I suspect the reason for the non-normalized year is to let y == wy in the Week class, so that e.g. Week(2008,1)->year_no() doesn't return 2007.
However, a lot more special cases are necessary in the YMD class to handle the non-normalized form correctly everywhere, so it still seems better to avoid it and override selected functions such as year_no in the Week class instead.
There are cases that are awkward regardless, datetime in particular:
Calendar.ISO.Week(2008,1)->datetime();
(1) Result: ([ /* 13 elements */ "day": 31, "fraction": 0.0, "hour": 0, "julian": 2454466, "minute": 0, "month": 12, "second": 0, "timezone": -3600, "unix": 1199055600, "week": 1, "week_day": 1, "year": 2008, "yearday": -1 ])
This looks right if one only index out "year", or "year" and "week", or perhaps "year" and "yearday". It looks very wrong if one index out "year", "month" and "day".
I can see only two reasonable ways to handle it: One is to define datetime to apply to the first moment of the period and let "year" be 2007 ("week" would then have to be 53 to compensate).
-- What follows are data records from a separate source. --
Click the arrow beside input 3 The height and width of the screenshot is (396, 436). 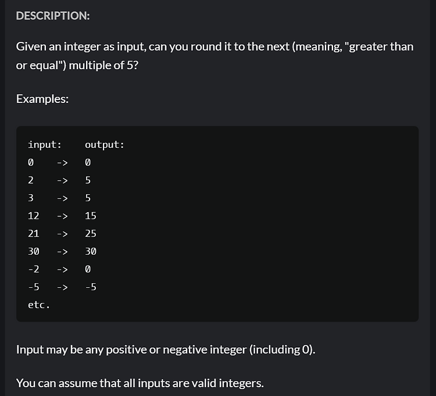(x=62, y=198)
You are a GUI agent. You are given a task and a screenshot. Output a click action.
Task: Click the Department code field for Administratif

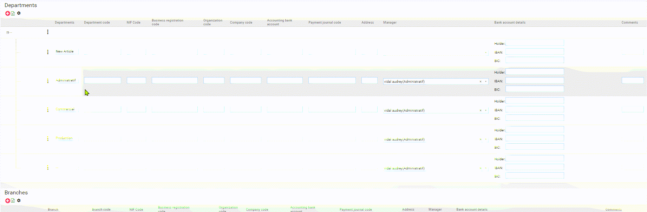[x=102, y=81]
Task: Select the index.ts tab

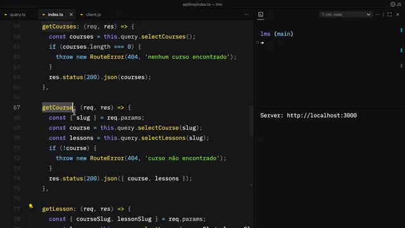Action: click(x=55, y=15)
The other is to compensate with an odd "day" instead, i.e. "month" would be 1 and "day" zero or negative. I'd prefer the first alternative.
Another thing regarding year spanning weeks is when they are converted and broken up:
Calendar.ISO.Day (Calendar.ISO.Week(2008,1))->years();
(1) Result: ({ /* 2 elements */ Year(2007), Year(2008) })
Calendar.ISO.Month (Calendar.ISO.Week(2008,1))->years();
(2) Result: ({ /* 2 elements */ Year(2007), Year(2008) })
Calendar.ISO.Year (Calendar.ISO.Week(2008,1))->years();
(3) Result: ({ /* 1 element */ Year(2007) })
Calendar.ISO.Week(2008,1)->years();
(4) Result: ({ /* 1 element */ Year(2008) })
Wouldn't it be more logical if results (3) and (4) also listed both years, as one gets when the week is converted to day or month ranges? (Result (3) is clearly buggy regardless.)